Un rapport de 355 pages fait trembler le chef de l'État sud-africain, Jacob Zuma, il confirme les pires craintes de…

Un rapport de 355 pages fait trembler le chef de l’État sud-africain, Jacob Zuma, il confirme les pires craintes de l’Afrique du Sud concernant la corruption au sein du gouvernement. Dans ces 355 pages, l’ex-médiatrice publique Thuli Madonsela et son équipe d’enquêteurs décrivent en détail combien la famille Gupta, une riche famille d’immigrants indiens, ont usé de leur influence pour appuyer la nomination de certains membres du gouvernement, ou obtenir frauduleusement des marchés publics . Jacob Zuma, ami proche des Guptas, ainsi que deux ministres impliqués dans le rapport, sont allés devant les tribunaux pour empêcher la diffusion du rapport. Mais à l’issu de maintes protestations et d’une âpre bataille judiciaire le rapport a été finalement rendu public mercredi 2 novembre.

Ce rapport contient une interview détaillée du ministre adjoint des Finances, Mcebisi Jonas, qui affirme que les Guptas lui ont offert le poste de ministre des Finances quelques semaines avant que le président Zuma ne se sépare de trois ministres des Finances en une semaine. Mcebisi Jonas affirme avoir été conduit à la maison des Guptas par le fils du président, Duduzane Zuma, où il a rencontré, un membre éminent de la famille Gupta, Ajay Gupta.

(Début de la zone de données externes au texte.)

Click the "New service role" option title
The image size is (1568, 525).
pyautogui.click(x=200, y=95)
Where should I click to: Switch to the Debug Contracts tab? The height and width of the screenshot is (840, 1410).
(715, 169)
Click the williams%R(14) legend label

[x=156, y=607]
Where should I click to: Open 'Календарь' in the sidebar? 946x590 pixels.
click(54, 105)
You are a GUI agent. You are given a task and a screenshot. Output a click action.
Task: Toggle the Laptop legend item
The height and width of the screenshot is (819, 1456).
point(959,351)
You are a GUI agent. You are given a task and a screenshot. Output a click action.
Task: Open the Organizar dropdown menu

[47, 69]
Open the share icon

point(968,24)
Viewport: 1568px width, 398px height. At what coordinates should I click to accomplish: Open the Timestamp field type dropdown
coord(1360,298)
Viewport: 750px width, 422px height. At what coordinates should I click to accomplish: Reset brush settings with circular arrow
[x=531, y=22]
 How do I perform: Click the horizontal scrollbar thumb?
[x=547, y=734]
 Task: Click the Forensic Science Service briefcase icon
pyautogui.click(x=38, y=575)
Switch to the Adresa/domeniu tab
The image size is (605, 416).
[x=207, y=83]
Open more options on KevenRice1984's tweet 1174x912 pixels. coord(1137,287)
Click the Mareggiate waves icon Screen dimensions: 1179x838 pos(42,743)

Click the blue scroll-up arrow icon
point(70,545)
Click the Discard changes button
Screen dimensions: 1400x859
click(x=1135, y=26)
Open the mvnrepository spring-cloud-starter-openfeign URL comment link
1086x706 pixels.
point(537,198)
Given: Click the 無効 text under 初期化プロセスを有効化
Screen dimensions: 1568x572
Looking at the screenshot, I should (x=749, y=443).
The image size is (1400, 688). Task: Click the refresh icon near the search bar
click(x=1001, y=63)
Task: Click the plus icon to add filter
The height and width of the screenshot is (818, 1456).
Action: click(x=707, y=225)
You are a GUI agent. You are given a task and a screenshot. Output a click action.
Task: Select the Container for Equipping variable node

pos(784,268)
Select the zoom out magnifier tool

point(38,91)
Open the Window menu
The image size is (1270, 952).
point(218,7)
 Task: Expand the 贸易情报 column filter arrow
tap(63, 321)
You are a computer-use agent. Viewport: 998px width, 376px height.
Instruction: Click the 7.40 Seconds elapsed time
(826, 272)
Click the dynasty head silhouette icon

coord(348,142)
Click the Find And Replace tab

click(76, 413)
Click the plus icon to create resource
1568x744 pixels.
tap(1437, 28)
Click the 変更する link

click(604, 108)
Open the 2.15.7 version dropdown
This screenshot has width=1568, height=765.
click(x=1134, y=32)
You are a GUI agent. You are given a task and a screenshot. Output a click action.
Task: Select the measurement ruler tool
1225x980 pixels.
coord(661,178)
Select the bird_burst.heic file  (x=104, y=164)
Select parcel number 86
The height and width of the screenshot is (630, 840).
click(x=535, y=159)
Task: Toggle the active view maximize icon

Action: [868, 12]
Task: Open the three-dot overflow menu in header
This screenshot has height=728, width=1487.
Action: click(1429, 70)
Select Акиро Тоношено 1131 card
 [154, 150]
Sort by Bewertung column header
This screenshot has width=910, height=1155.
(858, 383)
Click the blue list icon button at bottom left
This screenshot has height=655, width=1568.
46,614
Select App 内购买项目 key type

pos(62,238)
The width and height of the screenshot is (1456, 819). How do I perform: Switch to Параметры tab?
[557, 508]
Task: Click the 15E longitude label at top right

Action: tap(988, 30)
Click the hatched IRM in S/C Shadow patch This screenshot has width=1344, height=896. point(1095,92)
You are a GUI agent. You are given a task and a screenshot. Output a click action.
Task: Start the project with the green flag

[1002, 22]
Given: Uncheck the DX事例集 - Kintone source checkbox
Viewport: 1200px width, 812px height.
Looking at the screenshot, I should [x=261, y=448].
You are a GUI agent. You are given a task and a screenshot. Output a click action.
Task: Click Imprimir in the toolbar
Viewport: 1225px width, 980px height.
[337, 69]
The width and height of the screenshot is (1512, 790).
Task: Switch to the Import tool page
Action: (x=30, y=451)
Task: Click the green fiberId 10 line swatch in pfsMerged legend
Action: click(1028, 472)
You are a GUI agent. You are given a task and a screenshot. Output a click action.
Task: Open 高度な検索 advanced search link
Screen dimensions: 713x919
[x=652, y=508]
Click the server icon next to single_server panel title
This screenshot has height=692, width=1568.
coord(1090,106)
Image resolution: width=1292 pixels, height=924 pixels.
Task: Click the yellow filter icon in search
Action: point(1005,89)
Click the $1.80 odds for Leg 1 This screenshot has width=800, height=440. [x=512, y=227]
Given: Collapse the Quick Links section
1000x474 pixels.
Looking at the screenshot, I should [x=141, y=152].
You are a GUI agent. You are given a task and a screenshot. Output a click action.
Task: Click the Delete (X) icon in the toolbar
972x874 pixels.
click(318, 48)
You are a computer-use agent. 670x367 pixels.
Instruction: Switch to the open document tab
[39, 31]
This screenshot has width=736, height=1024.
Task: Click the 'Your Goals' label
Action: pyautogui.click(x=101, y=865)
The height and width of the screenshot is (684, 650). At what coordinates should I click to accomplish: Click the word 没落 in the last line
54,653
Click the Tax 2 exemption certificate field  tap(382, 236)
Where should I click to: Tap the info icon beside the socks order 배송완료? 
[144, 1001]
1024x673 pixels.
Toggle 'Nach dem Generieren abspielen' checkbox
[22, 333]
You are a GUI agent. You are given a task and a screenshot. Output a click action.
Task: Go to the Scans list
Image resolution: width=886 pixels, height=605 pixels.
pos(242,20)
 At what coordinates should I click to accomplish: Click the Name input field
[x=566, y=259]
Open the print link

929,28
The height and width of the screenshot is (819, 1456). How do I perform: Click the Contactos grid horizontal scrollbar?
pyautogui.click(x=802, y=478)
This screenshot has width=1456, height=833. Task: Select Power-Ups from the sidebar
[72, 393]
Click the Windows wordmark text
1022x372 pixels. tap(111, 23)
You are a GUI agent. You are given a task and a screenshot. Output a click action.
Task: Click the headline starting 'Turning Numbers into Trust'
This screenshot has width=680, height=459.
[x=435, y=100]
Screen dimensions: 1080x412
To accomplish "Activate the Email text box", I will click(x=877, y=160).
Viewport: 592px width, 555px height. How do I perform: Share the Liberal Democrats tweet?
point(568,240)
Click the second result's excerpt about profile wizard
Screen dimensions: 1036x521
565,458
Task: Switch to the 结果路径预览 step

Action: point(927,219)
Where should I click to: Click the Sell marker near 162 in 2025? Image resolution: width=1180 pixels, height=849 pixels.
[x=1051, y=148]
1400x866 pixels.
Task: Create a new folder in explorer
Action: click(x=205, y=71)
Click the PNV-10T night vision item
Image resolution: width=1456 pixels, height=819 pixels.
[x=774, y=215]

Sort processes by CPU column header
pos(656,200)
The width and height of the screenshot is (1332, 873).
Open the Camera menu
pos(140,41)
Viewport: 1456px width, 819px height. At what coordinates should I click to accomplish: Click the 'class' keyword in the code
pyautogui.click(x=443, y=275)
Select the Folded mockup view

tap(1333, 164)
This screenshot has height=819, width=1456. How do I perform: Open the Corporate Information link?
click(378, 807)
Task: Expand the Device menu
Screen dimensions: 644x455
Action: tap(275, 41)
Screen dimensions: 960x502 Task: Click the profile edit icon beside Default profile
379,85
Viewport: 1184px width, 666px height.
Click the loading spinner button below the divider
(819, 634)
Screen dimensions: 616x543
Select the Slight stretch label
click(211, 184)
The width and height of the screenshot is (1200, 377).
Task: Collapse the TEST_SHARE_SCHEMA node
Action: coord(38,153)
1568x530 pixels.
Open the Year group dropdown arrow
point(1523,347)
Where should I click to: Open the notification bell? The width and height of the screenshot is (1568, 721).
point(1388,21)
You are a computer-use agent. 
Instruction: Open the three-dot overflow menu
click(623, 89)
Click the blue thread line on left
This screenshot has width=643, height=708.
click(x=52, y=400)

Ajay Gupta aurait dit à Mcebisi Jonas qu’il voulait qu’il soit leur homme dans les finances du pays. La famille Gupta faisait 6 milliards de rands (environ 443 millions de dollars) de marchés publics avec le gouvernement, elle voulait à présent faire monter ces transactions à au moins 2 milliards de rand soit environ 147 millions de dollars de plus. Devant le refus de Mcebisi Jonas, la famille Gupta lui aurait proposé 600 millions de rand (44 millions de dollars) et un supplément de 600 000 rand (44 318 $) en espèces. Mcebisi Jonas a refusé l’argent, et des mois plus tard est devenu le lanceur d’alerte qui a permis de faire démarrer l’enquête.

Le rapport décrit la pression que la famille Gupta pouvait exercer sur les ministres du gouvernement comme pour l’ancien ministre des Finances, Nhlanhla Nene, qui en a fait les frais, il a perdu son emploi parce qu’il insistait pour respecter les règles ou comme Barbara Hogan, ancienne ministre des entreprises publiques, qui a refusé d’autoriser une influence extérieure dans les nominations des membres du conseil d’administration de South African Airways, elle a été relevée de ses fonctions quelques mois plus tard. Dans de certains cas exposés, le président Jacob Zuma intervenait pour appuyer les requêtes de la famille Gupta.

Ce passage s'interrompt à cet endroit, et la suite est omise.